= Problem statement =
Those lines of the data that hold the word "rsport" are to be copied out.
====== Data extracts ======
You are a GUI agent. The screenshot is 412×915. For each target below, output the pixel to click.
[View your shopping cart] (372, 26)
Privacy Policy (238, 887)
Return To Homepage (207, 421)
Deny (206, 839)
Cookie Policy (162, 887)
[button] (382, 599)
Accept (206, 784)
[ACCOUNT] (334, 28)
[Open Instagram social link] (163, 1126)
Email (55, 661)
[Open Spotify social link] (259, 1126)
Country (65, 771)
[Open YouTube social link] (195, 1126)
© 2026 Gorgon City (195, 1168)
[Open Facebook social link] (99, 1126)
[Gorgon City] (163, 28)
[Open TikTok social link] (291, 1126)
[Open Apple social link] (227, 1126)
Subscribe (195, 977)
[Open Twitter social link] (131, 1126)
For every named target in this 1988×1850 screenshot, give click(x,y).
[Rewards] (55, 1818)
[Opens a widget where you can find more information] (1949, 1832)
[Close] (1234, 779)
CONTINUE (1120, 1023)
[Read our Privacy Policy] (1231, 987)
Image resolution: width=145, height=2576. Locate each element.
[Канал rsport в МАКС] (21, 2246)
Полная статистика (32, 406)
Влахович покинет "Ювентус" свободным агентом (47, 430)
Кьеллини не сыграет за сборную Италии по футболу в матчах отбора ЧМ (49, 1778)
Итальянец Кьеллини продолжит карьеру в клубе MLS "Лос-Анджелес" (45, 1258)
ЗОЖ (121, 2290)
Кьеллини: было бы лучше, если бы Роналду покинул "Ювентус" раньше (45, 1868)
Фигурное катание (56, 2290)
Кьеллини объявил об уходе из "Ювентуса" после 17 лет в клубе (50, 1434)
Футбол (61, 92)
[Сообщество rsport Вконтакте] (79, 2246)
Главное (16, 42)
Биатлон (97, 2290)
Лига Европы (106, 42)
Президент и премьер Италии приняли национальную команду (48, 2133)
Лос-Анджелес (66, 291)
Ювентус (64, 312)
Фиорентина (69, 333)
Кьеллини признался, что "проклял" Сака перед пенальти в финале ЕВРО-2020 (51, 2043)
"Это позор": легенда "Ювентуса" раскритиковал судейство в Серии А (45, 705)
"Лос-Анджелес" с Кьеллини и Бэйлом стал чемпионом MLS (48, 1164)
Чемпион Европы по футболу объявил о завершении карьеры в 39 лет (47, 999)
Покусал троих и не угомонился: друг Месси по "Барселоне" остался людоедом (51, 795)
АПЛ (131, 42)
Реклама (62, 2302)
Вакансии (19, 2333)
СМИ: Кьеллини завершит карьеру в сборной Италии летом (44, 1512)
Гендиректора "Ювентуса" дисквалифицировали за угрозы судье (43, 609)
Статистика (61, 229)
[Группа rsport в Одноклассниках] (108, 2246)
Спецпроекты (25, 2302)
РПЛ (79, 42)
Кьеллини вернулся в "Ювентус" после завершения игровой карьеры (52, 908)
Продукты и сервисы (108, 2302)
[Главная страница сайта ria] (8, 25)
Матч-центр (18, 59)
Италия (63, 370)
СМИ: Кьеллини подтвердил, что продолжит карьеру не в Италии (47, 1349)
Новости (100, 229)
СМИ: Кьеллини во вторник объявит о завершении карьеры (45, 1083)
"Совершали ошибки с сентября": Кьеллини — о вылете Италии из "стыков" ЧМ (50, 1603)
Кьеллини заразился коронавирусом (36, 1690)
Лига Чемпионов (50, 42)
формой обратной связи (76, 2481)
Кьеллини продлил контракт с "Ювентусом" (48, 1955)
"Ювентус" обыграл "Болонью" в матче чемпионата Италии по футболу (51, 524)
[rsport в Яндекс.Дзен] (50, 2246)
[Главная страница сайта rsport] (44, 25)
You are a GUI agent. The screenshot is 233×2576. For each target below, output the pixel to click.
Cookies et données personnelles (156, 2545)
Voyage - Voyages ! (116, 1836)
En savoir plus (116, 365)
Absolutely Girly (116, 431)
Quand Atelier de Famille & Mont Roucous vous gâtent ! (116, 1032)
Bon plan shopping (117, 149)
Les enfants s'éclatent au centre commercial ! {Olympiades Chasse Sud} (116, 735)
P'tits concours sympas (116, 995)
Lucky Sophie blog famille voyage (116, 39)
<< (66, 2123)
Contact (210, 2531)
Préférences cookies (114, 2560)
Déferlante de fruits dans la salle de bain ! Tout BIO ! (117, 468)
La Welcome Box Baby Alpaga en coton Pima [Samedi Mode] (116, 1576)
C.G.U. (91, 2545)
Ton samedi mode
======
= Exercise result =
[Канал rsport в МАКС] (21, 2246)
[Сообщество rsport Вконтакте] (79, 2246)
[Группа rsport в Одноклассниках] (108, 2246)
[rsport в Яндекс.Дзен] (50, 2246)
[Главная страница сайта rsport] (44, 25)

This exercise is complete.